Task description
Filter on the word "Schwann": copy each matching line from the listing below.

● ● ● ● ● ● ●

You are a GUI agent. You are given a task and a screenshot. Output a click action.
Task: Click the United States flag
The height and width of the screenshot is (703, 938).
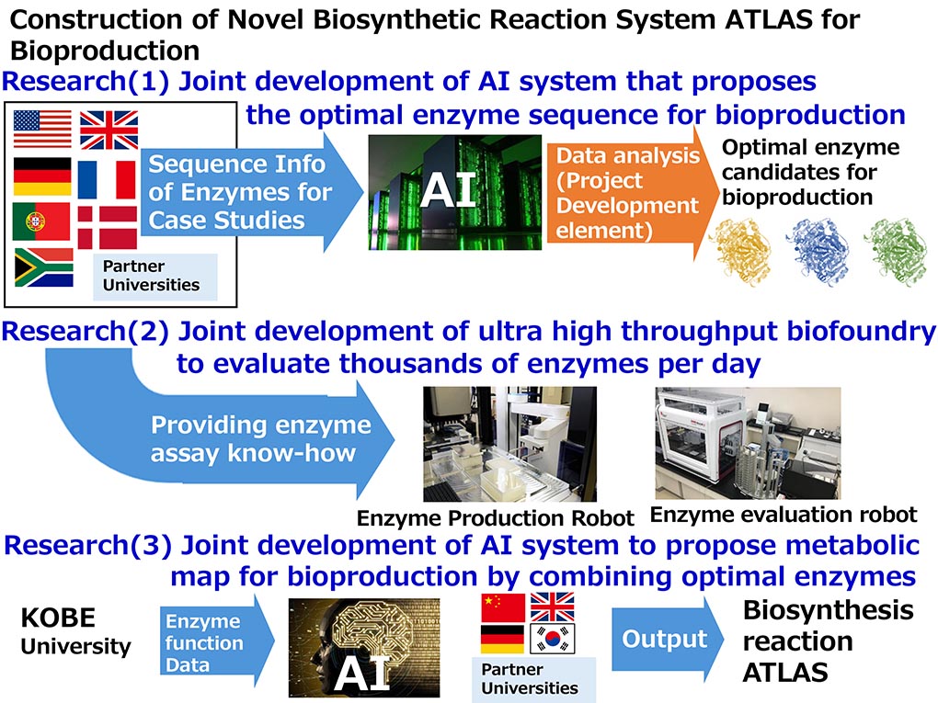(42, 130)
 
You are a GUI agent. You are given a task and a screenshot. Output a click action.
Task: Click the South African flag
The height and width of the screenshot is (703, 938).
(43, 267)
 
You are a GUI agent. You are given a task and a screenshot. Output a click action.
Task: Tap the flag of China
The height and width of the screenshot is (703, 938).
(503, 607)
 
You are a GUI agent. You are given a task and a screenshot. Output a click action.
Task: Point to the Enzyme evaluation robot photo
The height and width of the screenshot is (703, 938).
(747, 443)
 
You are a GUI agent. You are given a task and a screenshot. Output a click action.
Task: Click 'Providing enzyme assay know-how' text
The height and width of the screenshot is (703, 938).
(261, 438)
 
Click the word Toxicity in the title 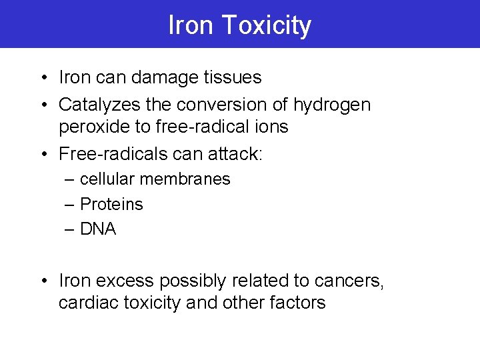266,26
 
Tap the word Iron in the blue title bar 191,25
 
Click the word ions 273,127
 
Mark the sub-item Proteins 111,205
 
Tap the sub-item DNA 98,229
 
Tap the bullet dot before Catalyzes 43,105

● ● ● ● ● ● ●

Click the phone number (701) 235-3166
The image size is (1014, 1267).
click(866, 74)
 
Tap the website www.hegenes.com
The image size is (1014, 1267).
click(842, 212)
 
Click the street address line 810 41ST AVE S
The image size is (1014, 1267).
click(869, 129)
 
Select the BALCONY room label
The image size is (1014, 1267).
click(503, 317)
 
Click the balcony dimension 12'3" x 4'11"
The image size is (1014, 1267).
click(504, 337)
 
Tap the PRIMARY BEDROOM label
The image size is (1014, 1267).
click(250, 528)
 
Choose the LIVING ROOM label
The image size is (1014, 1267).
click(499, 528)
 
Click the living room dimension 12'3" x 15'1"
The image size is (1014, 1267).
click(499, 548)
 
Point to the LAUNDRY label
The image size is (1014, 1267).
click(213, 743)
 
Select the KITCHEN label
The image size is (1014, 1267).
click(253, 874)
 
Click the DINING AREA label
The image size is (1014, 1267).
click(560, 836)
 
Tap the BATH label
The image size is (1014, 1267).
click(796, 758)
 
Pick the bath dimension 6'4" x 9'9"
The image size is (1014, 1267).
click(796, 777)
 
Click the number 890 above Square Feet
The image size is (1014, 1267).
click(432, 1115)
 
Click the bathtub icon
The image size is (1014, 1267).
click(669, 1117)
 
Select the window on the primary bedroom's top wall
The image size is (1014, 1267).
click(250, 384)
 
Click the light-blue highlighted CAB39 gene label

● ● ● ● ● ● ●

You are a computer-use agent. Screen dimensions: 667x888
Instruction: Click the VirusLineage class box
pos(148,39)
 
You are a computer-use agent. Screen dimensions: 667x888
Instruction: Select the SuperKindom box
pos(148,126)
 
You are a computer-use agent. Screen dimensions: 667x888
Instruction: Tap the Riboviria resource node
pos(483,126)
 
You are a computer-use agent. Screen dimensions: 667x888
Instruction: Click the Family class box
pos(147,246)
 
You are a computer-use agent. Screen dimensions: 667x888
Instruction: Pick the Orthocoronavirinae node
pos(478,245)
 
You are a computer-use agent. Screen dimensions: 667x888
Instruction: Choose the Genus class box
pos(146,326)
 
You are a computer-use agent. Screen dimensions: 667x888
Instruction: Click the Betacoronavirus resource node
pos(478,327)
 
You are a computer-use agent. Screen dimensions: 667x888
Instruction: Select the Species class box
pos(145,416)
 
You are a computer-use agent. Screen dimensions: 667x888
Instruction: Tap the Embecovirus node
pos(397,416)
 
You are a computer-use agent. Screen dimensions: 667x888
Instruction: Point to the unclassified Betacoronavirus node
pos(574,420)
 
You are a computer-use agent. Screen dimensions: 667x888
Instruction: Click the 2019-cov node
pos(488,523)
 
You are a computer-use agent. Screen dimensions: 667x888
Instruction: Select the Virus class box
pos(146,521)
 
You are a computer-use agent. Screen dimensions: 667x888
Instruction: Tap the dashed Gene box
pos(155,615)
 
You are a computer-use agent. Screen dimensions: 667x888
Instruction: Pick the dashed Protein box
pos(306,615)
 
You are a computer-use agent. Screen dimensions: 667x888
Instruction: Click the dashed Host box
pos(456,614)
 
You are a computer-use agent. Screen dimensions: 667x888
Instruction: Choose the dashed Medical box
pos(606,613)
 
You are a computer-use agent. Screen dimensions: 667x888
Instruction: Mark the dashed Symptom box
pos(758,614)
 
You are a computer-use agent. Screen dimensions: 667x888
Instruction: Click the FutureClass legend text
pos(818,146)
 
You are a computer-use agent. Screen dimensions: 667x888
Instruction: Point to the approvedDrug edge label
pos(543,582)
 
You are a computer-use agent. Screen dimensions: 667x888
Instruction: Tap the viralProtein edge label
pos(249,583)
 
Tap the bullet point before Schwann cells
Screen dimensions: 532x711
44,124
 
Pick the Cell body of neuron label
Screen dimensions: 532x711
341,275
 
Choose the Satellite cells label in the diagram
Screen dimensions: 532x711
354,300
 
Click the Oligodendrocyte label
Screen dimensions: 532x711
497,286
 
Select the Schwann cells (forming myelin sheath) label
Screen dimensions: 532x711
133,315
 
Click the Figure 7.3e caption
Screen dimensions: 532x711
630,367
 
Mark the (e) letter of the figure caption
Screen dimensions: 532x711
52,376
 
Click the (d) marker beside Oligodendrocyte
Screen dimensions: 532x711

● ● ● ● ● ● ●

Completed exercise
Tap the bullet point before Schwann cells
Select the Schwann cells (forming myelin sheath) label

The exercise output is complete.